Лечение. Лечение должно быть этиологическим, однако независимо от причины заболевания во всех случаях необходимы следующие мероприятия: 1) строгий постельный режим (при дизентерии - изоляция больного); 2) солевые слабительные; 3) на живот грелки и теплые компрессы; 4) полноценная механически и химически щадящая диета; 5) соответствующая
медикаментозная терапия. В первые дни заболевания больному дают только теплый чай без сахара, с 3-го дня - слизистые отвары. После стихания' острых явлений разрешаются бульон, овощные, мучные, мясные протертые блюда, овощные и фруктовые соки. Из пищи исключают цельное свежее молоко, черный хлеб, сдобные изделия, колбасы, бобовые, пряности, консервы, закуски, сырые овощи и фрукты. Диета должна содержать 120-150 г белков, 50-70 г жиров, 300-400 г углеводов, 7-10 г поваренной соли, витамины А, С и группы В.
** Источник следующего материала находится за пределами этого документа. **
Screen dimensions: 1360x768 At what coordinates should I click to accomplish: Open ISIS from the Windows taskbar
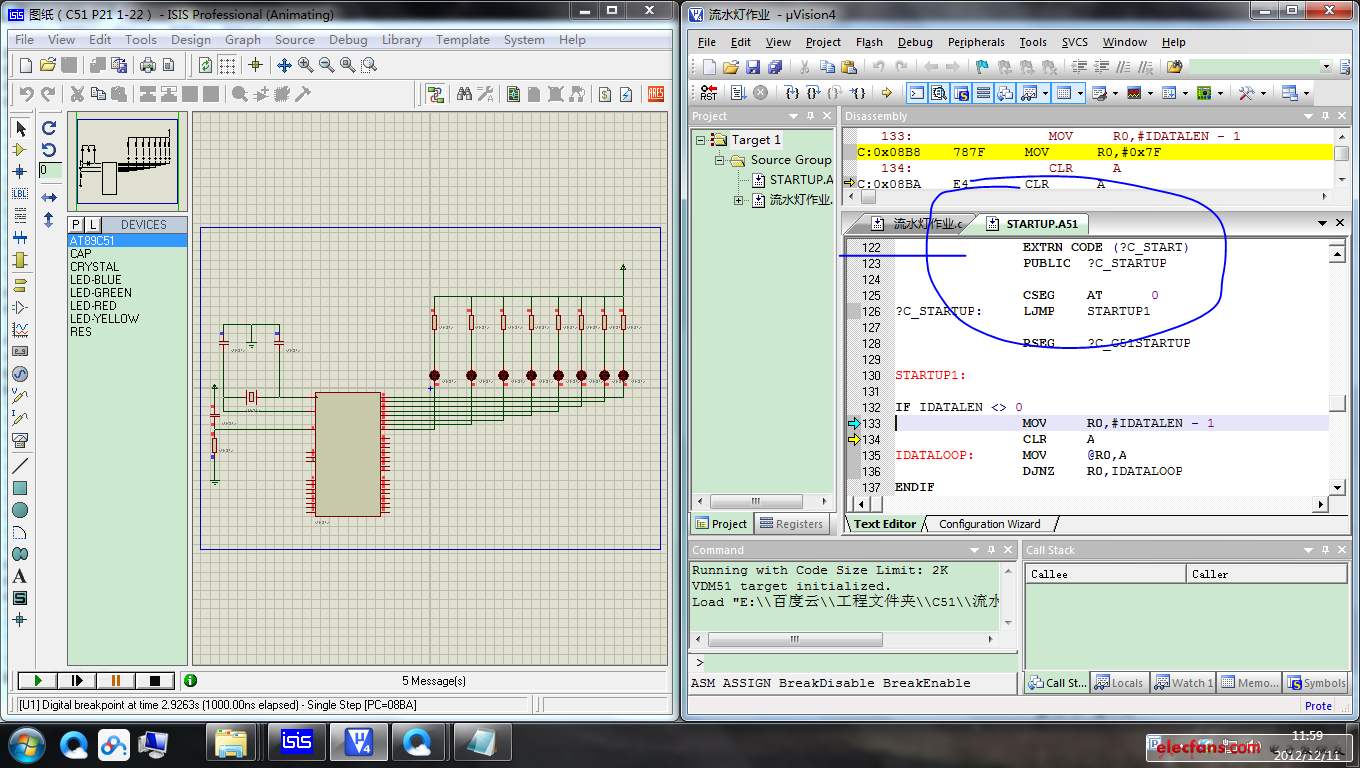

Из медикаментов однократно назначают слабительное (сульфат магния или натрия). Проводится лечение сульфаниламидными препаратами, медленно всасывающимися из кишечника,- дисульфаном, сульгином, фталазолом (по 1 г 5-6 раз в день в течение 5-7 дней). Одновременно назначают антибиотики широкого спектра действия - левомицетин или синтомицин (по 0,5 г 3 раза в день внутрь), стрептомицин, биомицин, тетрациклин. При сильных тенезмах показаны свечи с белладонной или микроклизмы из антипирина (0,5 г на 10 мл физиологического раствора). При обезвоживании организма внутривенно или подкожно вводят 600 мл физиологического раствора или 5% раствора глюкозы. При ослаблении сердечной деятельности назначают подкожно кофеин, кордиамин.
Хронический колит
Этиология и патогенез. Наиболее частой причиной хронического колита является дизентерия, после излечения, которой может оставаться нарушение функции кишечника. Хронический колит развивается также под влиянием пищевых токсикоинфекций, при амебиазе, балантидиазе, лямблиозе, глистной инвазии, а также в результате систематического переедания или длительного пребывания на щадящей диете. В возникновении хронического колита имеет значение белковая, и витаминная недостаточность пищи, злоупотребление слабительными средствами, клизмами. Колит нередко возникает вследствие стойких запоров функционального характера, когда застоявшиеся каловые массы вызывают механическое и химическое раздражение слизистой оболочки толстой кишки. К хроническому колиту предрасполагают хронический гастрит с секреторной недостаточностью, заболевания поджелудочной железы, печени, тонкой кишки, врожденные или приобретенные аномалии толстой кишки (мегасигма, долихосигма), спайки в кишечнике, а также изменения со стороны центральной нервной системы. Обострение хронического колита нередко вызывается перенесенными гриппом, ангиной, охлаждением, нервным потрясением и погрешностями в диете. В ряде случаев приобретает особое значение повышенная чувствительность к отдельным пищевым веществам (аллергические колиты), а также нарушение нервной регуляции кишечника (дискинезии).